-------- DATA SHOWN
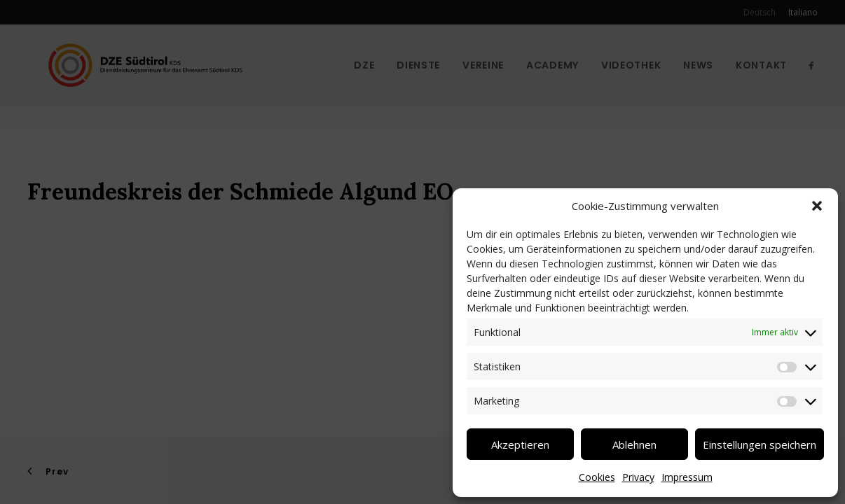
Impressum (687, 477)
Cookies (597, 477)
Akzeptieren (520, 444)
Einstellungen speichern (760, 444)
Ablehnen (634, 444)
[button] (817, 206)
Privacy (638, 477)
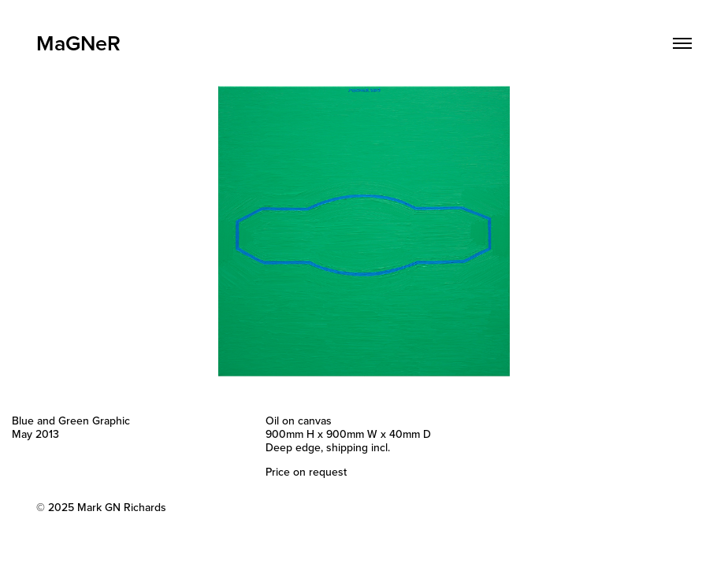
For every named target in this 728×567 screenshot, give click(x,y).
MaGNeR (78, 43)
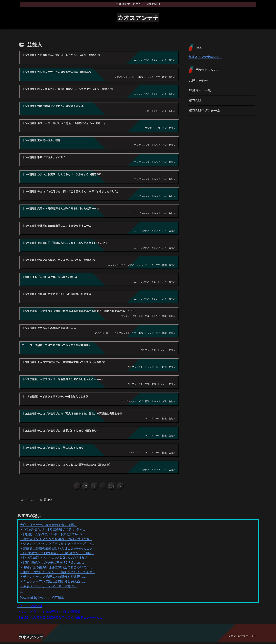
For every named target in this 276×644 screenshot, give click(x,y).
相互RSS (195, 100)
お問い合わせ (198, 80)
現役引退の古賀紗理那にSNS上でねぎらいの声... (58, 569)
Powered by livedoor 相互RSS (42, 600)
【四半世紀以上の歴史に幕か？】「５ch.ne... (53, 564)
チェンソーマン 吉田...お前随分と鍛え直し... (54, 578)
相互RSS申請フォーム (204, 110)
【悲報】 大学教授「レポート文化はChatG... (54, 536)
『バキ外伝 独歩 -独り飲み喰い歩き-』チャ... (54, 531)
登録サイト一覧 (200, 90)
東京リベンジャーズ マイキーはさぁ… (50, 588)
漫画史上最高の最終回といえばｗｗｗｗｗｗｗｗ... (59, 550)
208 (115, 487)
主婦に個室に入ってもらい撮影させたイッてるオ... (59, 574)
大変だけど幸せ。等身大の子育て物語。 (48, 526)
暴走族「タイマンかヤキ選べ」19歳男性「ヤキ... (58, 541)
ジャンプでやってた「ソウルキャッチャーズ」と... (59, 546)
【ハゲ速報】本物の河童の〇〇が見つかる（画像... (58, 555)
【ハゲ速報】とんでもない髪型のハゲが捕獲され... (58, 560)
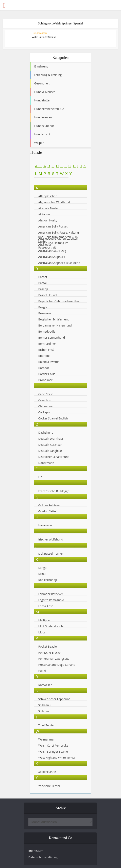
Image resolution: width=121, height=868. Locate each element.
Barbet (42, 277)
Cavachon (45, 400)
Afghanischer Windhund (54, 202)
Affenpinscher (47, 196)
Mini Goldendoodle (51, 626)
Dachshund (46, 432)
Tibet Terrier (46, 725)
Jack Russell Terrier (51, 553)
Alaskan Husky (48, 220)
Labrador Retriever (51, 594)
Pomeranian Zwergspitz (54, 658)
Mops (42, 632)
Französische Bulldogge (54, 491)
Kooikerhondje (48, 580)
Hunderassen (39, 33)
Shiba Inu (44, 705)
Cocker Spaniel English (53, 418)
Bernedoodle (47, 331)
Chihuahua (45, 406)
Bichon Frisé (46, 349)
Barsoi (42, 283)
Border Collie (47, 374)
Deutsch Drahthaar (51, 438)
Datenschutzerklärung (43, 857)
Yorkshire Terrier (49, 786)
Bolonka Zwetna (49, 362)
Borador (43, 368)
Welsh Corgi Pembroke (53, 745)
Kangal (42, 567)
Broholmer (45, 380)
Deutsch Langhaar (50, 451)
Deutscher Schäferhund (54, 457)
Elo (40, 477)
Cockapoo (44, 412)
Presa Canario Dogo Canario (57, 664)
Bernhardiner (47, 343)
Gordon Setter (48, 511)
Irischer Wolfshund (51, 539)
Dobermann (46, 463)
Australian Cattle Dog (52, 251)
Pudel (42, 671)
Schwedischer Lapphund (54, 699)
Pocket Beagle (47, 646)
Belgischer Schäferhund (54, 319)
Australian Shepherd (52, 257)
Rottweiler (45, 685)
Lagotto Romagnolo (51, 600)
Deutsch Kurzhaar (50, 444)
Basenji (43, 289)
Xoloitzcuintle (47, 772)
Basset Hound (47, 295)
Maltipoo (44, 620)
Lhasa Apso (46, 606)
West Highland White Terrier (57, 757)
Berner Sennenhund (51, 337)
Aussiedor (44, 245)
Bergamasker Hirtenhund (55, 325)
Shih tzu (43, 711)
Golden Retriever (49, 505)
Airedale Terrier (48, 208)
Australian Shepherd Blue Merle (59, 263)
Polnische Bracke (49, 652)
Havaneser (45, 525)
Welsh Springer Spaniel (44, 37)
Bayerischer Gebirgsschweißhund (60, 301)
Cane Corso (46, 394)
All (38, 166)
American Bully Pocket (53, 226)
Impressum (36, 850)
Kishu (42, 574)
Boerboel (44, 355)
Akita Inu (44, 214)
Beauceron (45, 313)
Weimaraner (46, 739)
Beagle (42, 307)
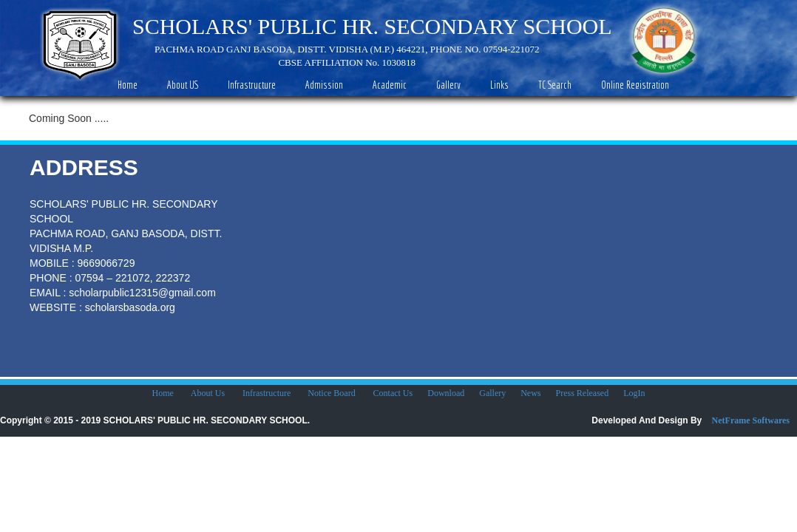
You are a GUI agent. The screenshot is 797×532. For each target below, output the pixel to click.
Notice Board (331, 393)
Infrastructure (268, 393)
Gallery (492, 393)
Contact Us (393, 393)
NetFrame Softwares (750, 420)
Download (446, 393)
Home (163, 393)
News (530, 393)
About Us (208, 393)
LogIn (634, 393)
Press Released (583, 393)
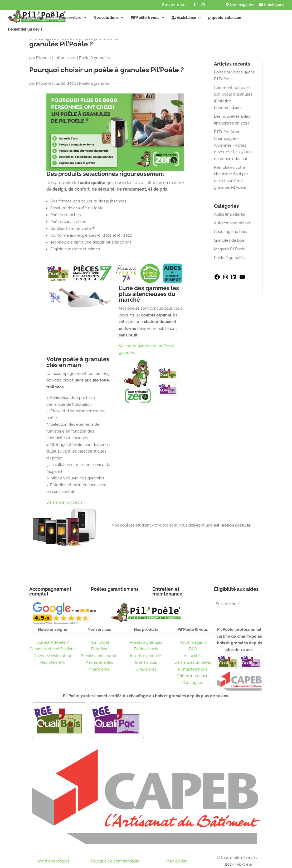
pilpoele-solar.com (225, 18)
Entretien (99, 649)
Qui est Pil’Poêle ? (53, 642)
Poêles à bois (146, 649)
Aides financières (229, 214)
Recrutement (52, 662)
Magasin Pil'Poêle (230, 249)
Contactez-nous (193, 669)
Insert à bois (146, 662)
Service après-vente (99, 656)
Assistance (184, 18)
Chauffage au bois (230, 232)
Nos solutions (106, 18)
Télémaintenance (193, 676)
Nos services (70, 18)
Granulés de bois (229, 240)
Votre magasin (193, 642)
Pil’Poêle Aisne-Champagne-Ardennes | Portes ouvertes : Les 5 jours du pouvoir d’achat (233, 145)
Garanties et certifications (53, 649)
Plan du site (177, 861)
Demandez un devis (193, 662)
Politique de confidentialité (115, 861)
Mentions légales (54, 861)
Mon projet (99, 642)
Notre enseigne (33, 18)
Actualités (193, 656)
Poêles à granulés (146, 642)
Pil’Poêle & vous (145, 18)
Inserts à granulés (146, 656)
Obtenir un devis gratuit (146, 542)
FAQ (193, 649)
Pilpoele (43, 58)
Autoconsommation (232, 223)
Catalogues (271, 5)
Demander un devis (25, 29)
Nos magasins (240, 5)
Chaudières (146, 669)
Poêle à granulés (94, 58)
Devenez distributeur (52, 656)
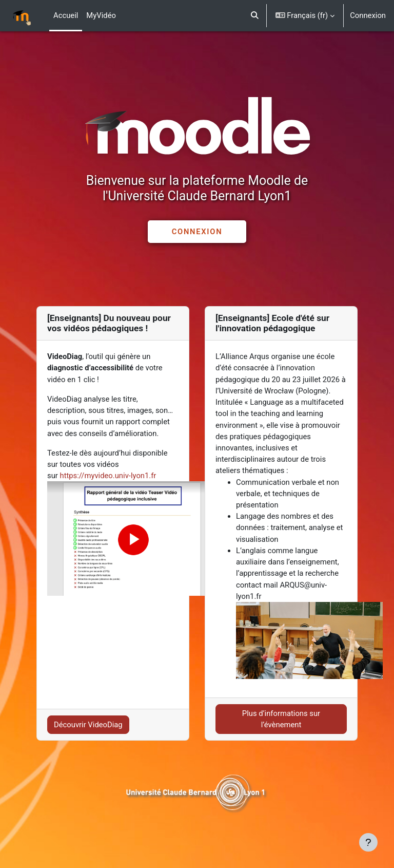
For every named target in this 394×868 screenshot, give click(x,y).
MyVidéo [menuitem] (101, 15)
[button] (254, 15)
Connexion (368, 15)
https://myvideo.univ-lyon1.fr (108, 476)
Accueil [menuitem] (66, 15)
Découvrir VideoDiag (88, 725)
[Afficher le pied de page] (368, 842)
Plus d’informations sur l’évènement (281, 719)
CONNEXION (196, 232)
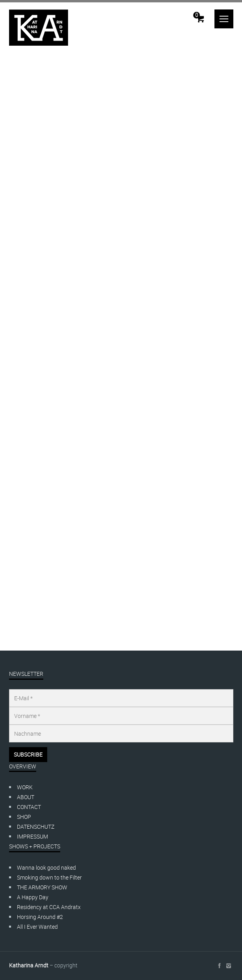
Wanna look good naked (46, 867)
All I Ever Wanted (37, 926)
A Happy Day (33, 897)
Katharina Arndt (29, 965)
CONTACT (29, 807)
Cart (196, 15)
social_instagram (229, 966)
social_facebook (219, 966)
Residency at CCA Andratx (49, 907)
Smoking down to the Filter (49, 877)
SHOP (24, 816)
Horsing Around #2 (40, 917)
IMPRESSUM (32, 836)
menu (224, 19)
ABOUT (26, 797)
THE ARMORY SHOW (42, 887)
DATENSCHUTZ (35, 826)
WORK (25, 787)
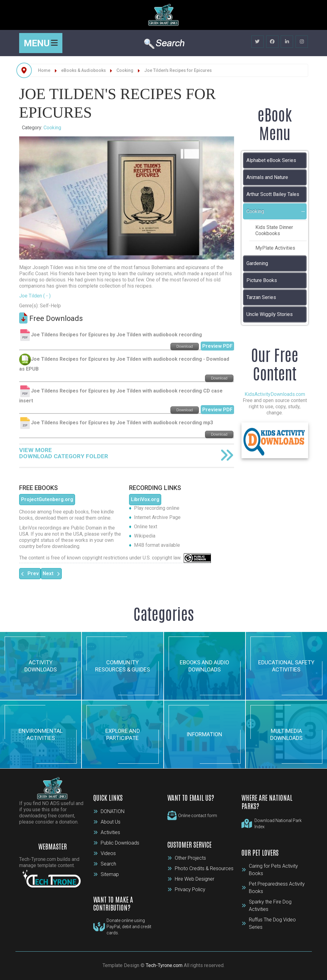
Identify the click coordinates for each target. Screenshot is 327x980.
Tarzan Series (261, 297)
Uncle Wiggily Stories (270, 314)
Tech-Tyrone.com (164, 965)
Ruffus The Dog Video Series (268, 923)
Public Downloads (116, 843)
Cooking (52, 127)
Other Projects (187, 858)
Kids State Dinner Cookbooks (274, 230)
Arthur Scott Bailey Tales (273, 194)
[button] (303, 211)
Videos (104, 853)
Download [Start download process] (184, 347)
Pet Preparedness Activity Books (273, 888)
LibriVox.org (145, 499)
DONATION (109, 811)
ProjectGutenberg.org (47, 499)
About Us (107, 822)
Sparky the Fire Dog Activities (266, 905)
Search (105, 864)
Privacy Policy (186, 889)
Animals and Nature (267, 177)
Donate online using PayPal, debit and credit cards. (129, 926)
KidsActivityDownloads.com (274, 394)
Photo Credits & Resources (200, 868)
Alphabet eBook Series (271, 160)
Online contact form (198, 815)
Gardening (257, 263)
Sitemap (106, 874)
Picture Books (262, 280)
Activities (107, 832)
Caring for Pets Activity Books (270, 870)
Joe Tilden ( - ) (35, 296)
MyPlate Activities (275, 248)
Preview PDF (217, 346)
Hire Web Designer (191, 879)
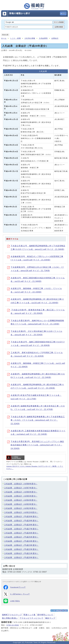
----------------
#### TASK DIRECTIONS:
Quote the records word for word, beginning at the line that contains "Download (446, 393)" and stopping after the line that contains "Aides financières (229, 214)". Leave the pictures out of your answer.

#### FINAL RESULT:
Download (446, 393)
Home (163, 393)
News (530, 393)
About Us (208, 393)
LogIn (634, 393)
Press Released (583, 393)
pilpoele-solar.com (225, 18)
Entretien (99, 649)
Qui est Pil’Poêle ? (53, 642)
Poêles à bois (146, 649)
Aides financières (229, 214)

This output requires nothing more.